A diretiva aplica-se a empresas em setores críticos, mas também a entidades que integram as suas cadeias de abastecimento. O critério deixou de ser o setor para passar a ser o impacto potencial e o grau de dependência que terceiros têm na organização. Esta abordagem baseada no risco, faz com que o perímetro relevante deixe de ser apenas o interno (redes, servidores, firewalls) e passe a incluir explicitamente fornecedores tecnológicos, fluxos de dados, serviços cloud e tecnologias de terceiros integradas em websites e plataformas digitais. É neste perímetro alargado que muitas organizações continuam a ter visibilidade limitada e controlo insuficiente.
A NIS2 não exige um controlo absoluto de todas as dependências, mas medidas proporcionais e baseadas no risco. Isso inclui serviços na cloud, fornecedores tecnológicos e, algo ainda frequentemente subestimado, as múltiplas ferramentas de analytics, marketing, publicidade, personalização ou consentimento que executam código nos canais digitais. Cada uma destas integrações representa um elo da cadeia de fornecimento com impacto direto na segurança e na resiliência dos sistemas.
Na prática, muitas empresas não sabem quantas tecnologias externas estão ativas nos seus websites, que dados recolhem, para onde os enviam ou como evoluem ao longo do tempo. Ainda assim, assumem estar em conformidade com base em avaliações incompletas ou pressupostos não validados. Acreditam que os seus sistemas são seguros porque “nunca houve um incidente”. Essa crença não é uma estratégia, é uma aposta.
Este cenário agrava-se porque estas tecnologias vivem, muitas vezes, numa zona cinzenta de responsabilidade. Estão frequentemente sob a gestão de áreas de negócio como o Marketing, nem sempre integradas de forma sistemática nos processos de IT e segurança. O resultado é uma fragmentação da governação que a NIS2 deixa de permitir. A diretiva não pede boas intenções nem declarações de princípio. Exige evidência de controlo, processos claros e responsabilização ao mais alto nível.
Essa evidência traduz-se, na prática, em políticas documentadas de gestão de risco, inventários atualizados de ativos e fornecedores, auditorias periódicas e mecanismos de monitorização contínua que demonstrem supervisão efetiva.

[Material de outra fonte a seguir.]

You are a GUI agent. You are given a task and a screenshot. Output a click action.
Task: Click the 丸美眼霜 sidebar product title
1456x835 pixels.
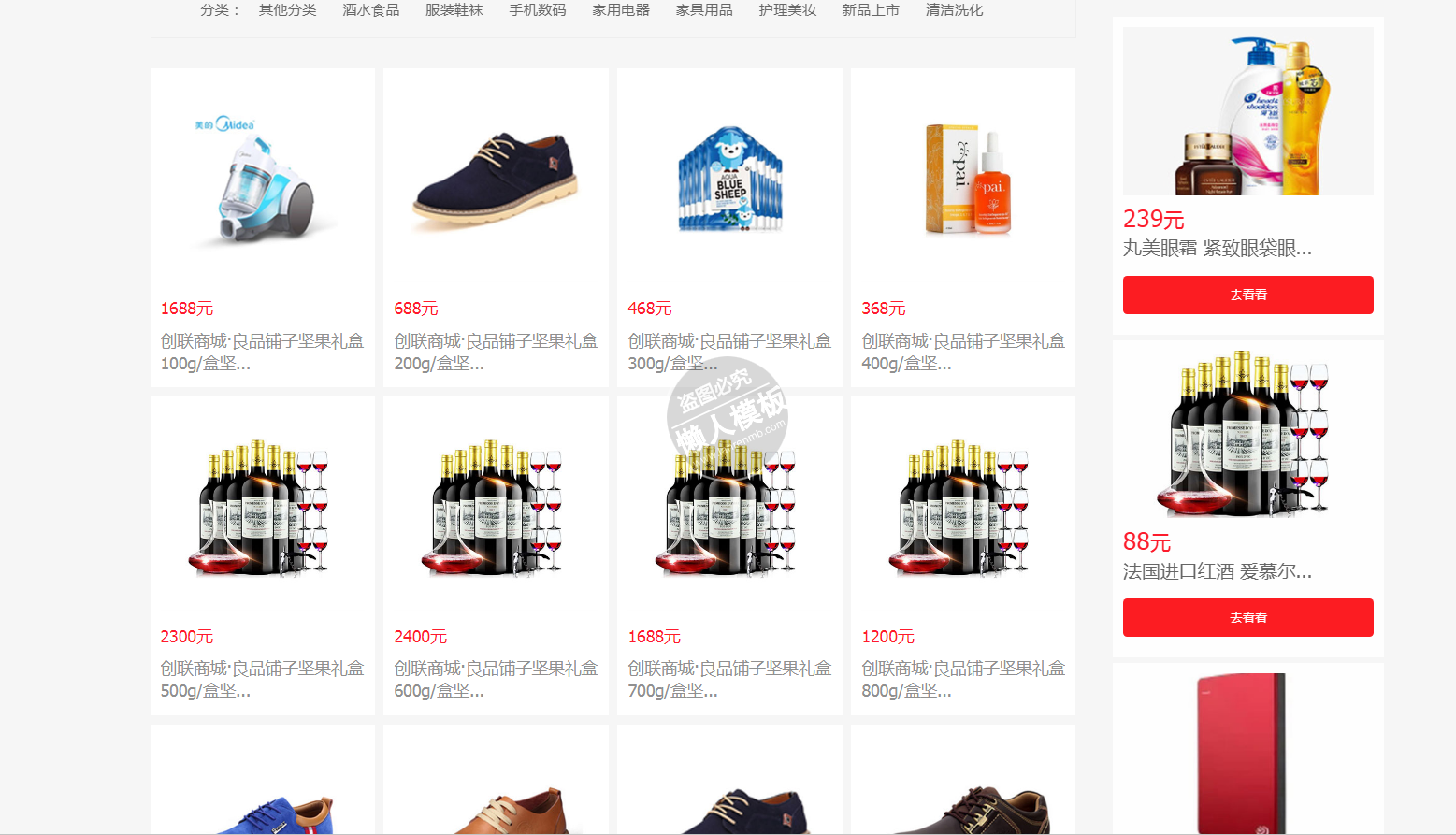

Há ainda um fator adicional que aumenta o nível de risco: a inteligência artificial. Os modelos de IA estão a começar a influenciar decisões comerciais, operacionais e estratégicas, mas continuam a ser alimentados por cadeias de dados frágeis, instáveis e, muitas vezes, mal governadas. Pequenas falhas que antes teriam impacto limitado podem agora escalar rapidamente e distorcer decisões automatizadas. Não existe IA fiável sem dados fiáveis, e não existe fiabilidade sem governação.
É neste contexto que muitas organizações podem falhar o teste da NIS2, não pela utilização de IA si, mas pela fragilidade da governação dos dados e das dependências que a suportam. Não porque ignorem a cibersegurança, mas porque continuam a confundir recolha de dados com controlo de dados. Continuam a investir em mais tecnologia, sem garantir que a tecnologia existente é conhecida, supervisionada e auditável.
Este não é o momento para projetos ambiciosos ou transformações longas. É o momento para fazer o básico bem feito: mapear dependências externas, obter visibilidade contínua sobre as tecnologias ativas, definir processos mínimos de governação e estabelecer responsabilidades claras entre áreas.
A NIS2 já cá está e deixou de haver desculpas para adiar. A administração é, por lei, responsável. Os prazos correm e as coimas chegam aos dez milhões de euros ou 2% do volume de negócios global. Quem se mover agora, com método, transforma a obrigação em vantagem. Quem esperar pela primeira notificação do regulador ou pela primeira falha numa due diligence, vai negociar em posição fragilizada e a um custo várias vezes superior, não se mede em multas evitadas, mas em contratos ganhos e confiança de mercado consolidada. A conformidade com a NIS2 distingue quem antecipa de quem é apanhado a reagir.